> Input for this task

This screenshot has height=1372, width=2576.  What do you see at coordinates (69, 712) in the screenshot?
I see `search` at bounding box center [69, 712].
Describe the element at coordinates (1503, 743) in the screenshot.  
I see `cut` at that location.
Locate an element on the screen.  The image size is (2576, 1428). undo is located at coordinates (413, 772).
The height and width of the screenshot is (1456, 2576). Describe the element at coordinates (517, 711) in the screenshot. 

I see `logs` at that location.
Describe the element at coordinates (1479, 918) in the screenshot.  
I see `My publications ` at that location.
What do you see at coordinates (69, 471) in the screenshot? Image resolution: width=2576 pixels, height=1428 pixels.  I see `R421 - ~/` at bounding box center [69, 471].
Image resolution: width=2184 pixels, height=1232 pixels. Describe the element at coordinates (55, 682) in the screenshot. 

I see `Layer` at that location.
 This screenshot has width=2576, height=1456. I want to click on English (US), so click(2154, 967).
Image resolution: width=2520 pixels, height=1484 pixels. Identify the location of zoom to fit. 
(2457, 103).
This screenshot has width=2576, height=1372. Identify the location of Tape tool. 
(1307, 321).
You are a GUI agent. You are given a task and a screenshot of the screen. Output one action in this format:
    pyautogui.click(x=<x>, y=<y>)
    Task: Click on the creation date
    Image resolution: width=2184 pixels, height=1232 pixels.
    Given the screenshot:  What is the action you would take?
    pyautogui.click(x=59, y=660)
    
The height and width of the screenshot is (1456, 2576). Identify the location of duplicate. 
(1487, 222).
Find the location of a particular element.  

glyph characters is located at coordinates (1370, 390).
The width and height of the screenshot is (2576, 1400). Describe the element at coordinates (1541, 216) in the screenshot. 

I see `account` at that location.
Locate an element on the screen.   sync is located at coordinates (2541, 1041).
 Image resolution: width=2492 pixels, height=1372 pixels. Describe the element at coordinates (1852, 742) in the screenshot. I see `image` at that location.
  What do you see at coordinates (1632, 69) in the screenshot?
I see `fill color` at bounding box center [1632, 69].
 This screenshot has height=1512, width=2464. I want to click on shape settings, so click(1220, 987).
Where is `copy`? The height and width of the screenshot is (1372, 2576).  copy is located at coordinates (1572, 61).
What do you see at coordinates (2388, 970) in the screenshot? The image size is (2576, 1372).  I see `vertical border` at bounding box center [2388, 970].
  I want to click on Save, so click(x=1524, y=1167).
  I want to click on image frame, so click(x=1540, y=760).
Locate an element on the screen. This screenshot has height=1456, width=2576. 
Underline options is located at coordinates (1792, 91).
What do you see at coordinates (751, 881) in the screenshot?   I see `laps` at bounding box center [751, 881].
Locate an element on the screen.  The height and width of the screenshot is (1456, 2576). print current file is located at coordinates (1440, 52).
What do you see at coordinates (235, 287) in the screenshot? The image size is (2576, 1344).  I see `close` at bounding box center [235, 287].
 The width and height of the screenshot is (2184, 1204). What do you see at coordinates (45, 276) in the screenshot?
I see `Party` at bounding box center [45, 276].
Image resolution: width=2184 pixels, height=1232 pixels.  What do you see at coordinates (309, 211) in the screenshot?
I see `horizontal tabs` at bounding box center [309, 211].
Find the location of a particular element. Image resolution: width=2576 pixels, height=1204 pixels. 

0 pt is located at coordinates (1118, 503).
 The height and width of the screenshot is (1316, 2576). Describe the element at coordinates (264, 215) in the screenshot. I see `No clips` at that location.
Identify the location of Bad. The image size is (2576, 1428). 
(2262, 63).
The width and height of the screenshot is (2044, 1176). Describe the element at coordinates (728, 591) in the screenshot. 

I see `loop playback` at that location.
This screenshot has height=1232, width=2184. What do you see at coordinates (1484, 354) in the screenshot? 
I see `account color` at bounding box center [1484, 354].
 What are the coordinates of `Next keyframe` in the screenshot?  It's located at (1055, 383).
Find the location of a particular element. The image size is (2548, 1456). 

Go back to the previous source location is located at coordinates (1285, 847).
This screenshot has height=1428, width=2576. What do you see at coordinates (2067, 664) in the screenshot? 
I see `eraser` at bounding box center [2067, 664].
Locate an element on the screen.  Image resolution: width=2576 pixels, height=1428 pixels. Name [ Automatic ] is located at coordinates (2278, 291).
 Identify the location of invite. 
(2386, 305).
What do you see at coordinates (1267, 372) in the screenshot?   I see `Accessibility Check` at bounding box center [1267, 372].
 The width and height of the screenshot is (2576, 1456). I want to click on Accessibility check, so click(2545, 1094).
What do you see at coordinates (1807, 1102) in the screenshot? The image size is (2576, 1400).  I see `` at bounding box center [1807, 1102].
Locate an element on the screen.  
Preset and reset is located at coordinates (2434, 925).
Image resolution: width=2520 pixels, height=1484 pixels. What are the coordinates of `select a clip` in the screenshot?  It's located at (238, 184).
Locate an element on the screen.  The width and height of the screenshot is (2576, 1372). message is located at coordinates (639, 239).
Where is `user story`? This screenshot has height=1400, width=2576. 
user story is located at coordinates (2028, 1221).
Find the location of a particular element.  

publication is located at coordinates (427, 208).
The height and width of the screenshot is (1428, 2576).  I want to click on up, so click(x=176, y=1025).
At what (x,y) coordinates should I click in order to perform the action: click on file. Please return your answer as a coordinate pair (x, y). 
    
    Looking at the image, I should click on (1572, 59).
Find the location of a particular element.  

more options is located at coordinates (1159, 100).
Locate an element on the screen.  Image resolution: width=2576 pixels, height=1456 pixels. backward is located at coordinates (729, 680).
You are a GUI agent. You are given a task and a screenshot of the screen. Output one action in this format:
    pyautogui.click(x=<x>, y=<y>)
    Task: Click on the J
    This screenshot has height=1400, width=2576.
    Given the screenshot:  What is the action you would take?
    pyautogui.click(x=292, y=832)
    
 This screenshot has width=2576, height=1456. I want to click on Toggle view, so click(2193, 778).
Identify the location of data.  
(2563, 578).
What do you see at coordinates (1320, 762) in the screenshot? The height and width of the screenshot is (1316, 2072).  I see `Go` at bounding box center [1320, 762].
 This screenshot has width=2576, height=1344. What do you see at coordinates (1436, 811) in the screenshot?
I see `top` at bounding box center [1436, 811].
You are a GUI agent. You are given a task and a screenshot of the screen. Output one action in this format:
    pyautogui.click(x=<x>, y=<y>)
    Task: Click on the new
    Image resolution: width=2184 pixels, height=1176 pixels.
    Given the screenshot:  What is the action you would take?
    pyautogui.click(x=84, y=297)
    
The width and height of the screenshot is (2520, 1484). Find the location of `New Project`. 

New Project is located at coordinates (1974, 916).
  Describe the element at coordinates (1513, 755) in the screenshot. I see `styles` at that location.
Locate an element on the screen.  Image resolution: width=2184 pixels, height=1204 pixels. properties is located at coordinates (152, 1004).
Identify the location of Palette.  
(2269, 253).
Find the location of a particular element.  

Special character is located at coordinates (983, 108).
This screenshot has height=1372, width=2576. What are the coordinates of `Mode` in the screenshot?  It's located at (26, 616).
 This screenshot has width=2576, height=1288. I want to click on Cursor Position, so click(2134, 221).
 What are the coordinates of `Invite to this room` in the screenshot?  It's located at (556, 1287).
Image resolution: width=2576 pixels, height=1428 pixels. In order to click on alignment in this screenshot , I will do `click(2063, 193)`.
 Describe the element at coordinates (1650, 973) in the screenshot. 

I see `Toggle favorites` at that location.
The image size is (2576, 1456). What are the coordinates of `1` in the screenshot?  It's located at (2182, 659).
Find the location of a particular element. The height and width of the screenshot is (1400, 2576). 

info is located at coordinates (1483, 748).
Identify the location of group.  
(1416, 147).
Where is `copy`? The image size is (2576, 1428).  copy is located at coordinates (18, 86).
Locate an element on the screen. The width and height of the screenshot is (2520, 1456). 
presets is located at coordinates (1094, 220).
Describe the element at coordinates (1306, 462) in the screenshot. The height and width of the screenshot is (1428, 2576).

> Given problem
Copy the part of the entries that opens with the line containing "This screenshot has height=1232, width=2184." and closes with the line containing "Image resolution: width=2520 pixels, height=1484 pixels. What", swapping "Locate an element" for "Find an element" and leaving all else unchanged. Give only those lines.

> Answer to the task
This screenshot has height=1232, width=2184. What do you see at coordinates (1484, 354) in the screenshot? 
I see `account color` at bounding box center [1484, 354].
 What are the coordinates of `Next keyframe` in the screenshot?  It's located at (1055, 383).
Find the location of a particular element. The image size is (2548, 1456). 

Go back to the previous source location is located at coordinates (1285, 847).
This screenshot has height=1428, width=2576. What do you see at coordinates (2067, 664) in the screenshot? 
I see `eraser` at bounding box center [2067, 664].
Find an element on the screen.  Image resolution: width=2576 pixels, height=1428 pixels. Name [ Automatic ] is located at coordinates (2278, 291).
 Identify the location of invite. 
(2386, 305).
What do you see at coordinates (1267, 372) in the screenshot?   I see `Accessibility Check` at bounding box center [1267, 372].
 The width and height of the screenshot is (2576, 1456). I want to click on Accessibility check, so click(2545, 1094).
What do you see at coordinates (1807, 1102) in the screenshot? The image size is (2576, 1400).  I see `` at bounding box center [1807, 1102].
Find an element on the screen.  
Preset and reset is located at coordinates (2434, 925).
Image resolution: width=2520 pixels, height=1484 pixels. What are the coordinates of `select a clip` in the screenshot?  It's located at (238, 184).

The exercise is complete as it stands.